The most difficult term to interpret is $\hat{b}_3$. Another way to think about it is if we know the slope of Hours for females, this is the *additional *slope for males. Since the Hours slope of females is $\hat{b}_1$, the Hours slope of males is $\hat{b}_1 + \hat{b}_3$. The interaction is not significant, but we decide to probe the interaction anyway for demonstration purposes.

### Obtaining simple slopes by each level of the categorical moderator

Since our goal is to obtain simple slopes of Hours by gender we use the `dydx(hours)`

option after `margins`

. Since `gender`

is a categorical variable, we specify it before the comma. Remember that continuous variables come after the comma (usually specified at particular values with the `at`

option) and categorical variables usually come before the comma.

margins gender, dydx(hours)

An equivalent and alternative syntax is to specify `over`

as an option after the comma. Conceptually this may make more sense because we are obtaining the simple slopes of Hours over values of Gender. The output is equivalent to the previous command.

margins, dydx(hours) over(gender)

The output we obtain is:

Expression : Linear prediction, predict() dy/dx w.r.t. : hours ------------------------------------------------------------------------------ | Delta-method | dy/dx Std.
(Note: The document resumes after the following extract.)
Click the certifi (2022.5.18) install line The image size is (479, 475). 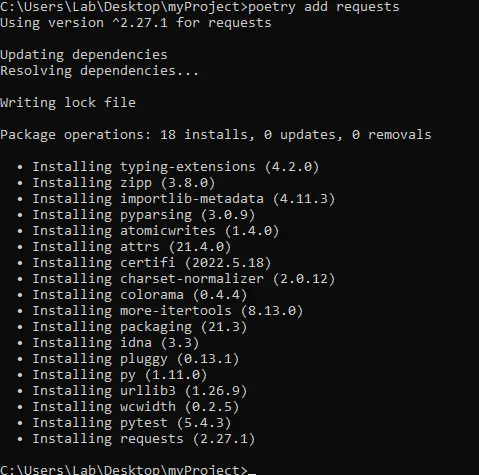coord(144,263)
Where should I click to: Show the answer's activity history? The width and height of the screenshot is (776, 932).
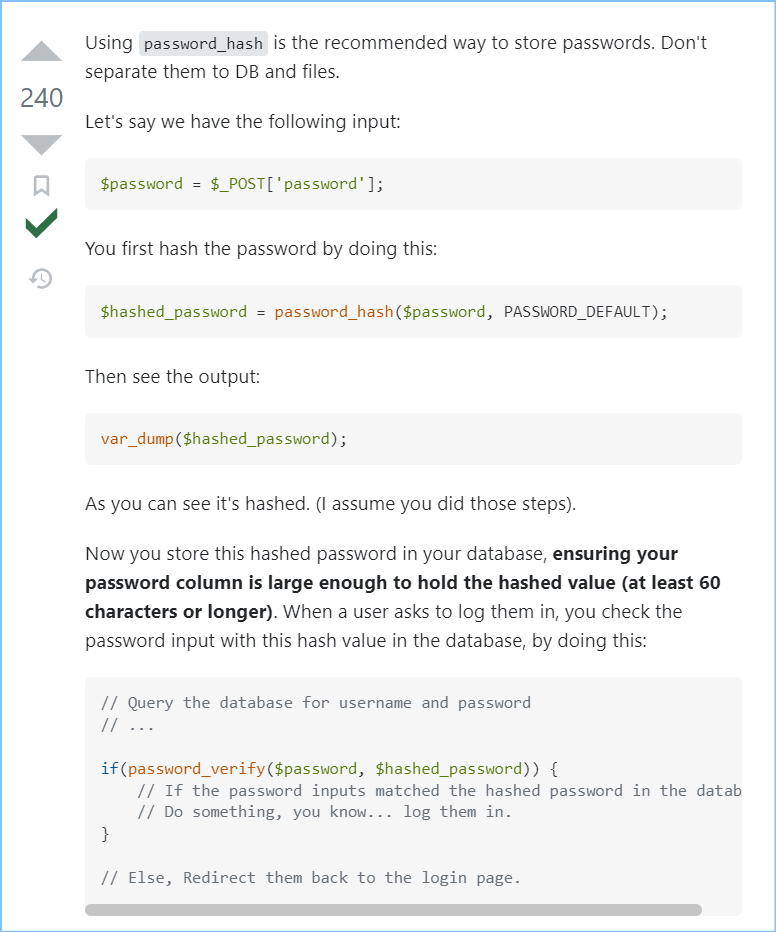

Err. t P>|t| [95% Conf. Interval] -------------+---------------------------------------------------------------- hours | gender | male | 1.591136 1.3523 1.18 0.240 -1.062908 4.245181 female | 3.315068 1.331649 2.49 0.013 .7015529 5.928582 ------------------------------------------------------------------------------

The simple slope for females is 3.32, which is exactly the same as $\hat{b}_1$ and males is 1.59 which is $\hat{b}_1 + \hat{b}_3 = 3.32 + (-1.72)$. The 95% confidence interval does not contain zero for females but contains zero for males, so the simple slope is significant for females but not for males.

A common misconception is that since the simple slope of Hours is significant for females but not males, we should have seen a significant interaction. However, the interaction tests the *difference* of the Hours slope for males and females and not whether each simple slope is different from zero (which is what we have from the output above).

**Quiz: (True of False) **If both simple slopes of Hours for males and females are significantly different from zero, it implies that the interaction of Hours*Gender is not significant.

*Answer: *False. The test of simple slopes is not the same as the test of the interaction, which tests the *difference *of simple slopes.

To test the *difference* in slopes, we add `pwcompare(effects)`

to tell `margins`

that we want the pairwise difference in the simple slope of Hours for females versus males, requesting the adjusted 95% confidence interval and *p*-value along the way.

margins gender, dydx(hours) pwcompare(effects)

Expression : Linear prediction, predict() dy/dx w.r.t. : hours --------------------------------------------------------------------------------- | Contrast Delta-method Unadjusted Unadjusted | dy/dx Std. Err. t P>|t| [95% Conf. Interval] ----------------+---------------------------------------------------------------- hours | gender | female vs male | 1.723931 1.897895 0.91 0.364 -2.000906 5.448768 ---------------------------------------------------------------------------------

What do we notice about the *p*-value and the estimate? Recall from our summary table, this is exactly the same as the interaction, which verifies that we have in fact obtained the interaction coefficient $\hat{b}_3$. The only difference is that the sign is flipped because we are taking female – males (females have higher Hours slopes) whereas the interaction takes male – female. Take a look a the shortened summary table below and verify the *p-*value and the sign of the coefficient highlighted in red.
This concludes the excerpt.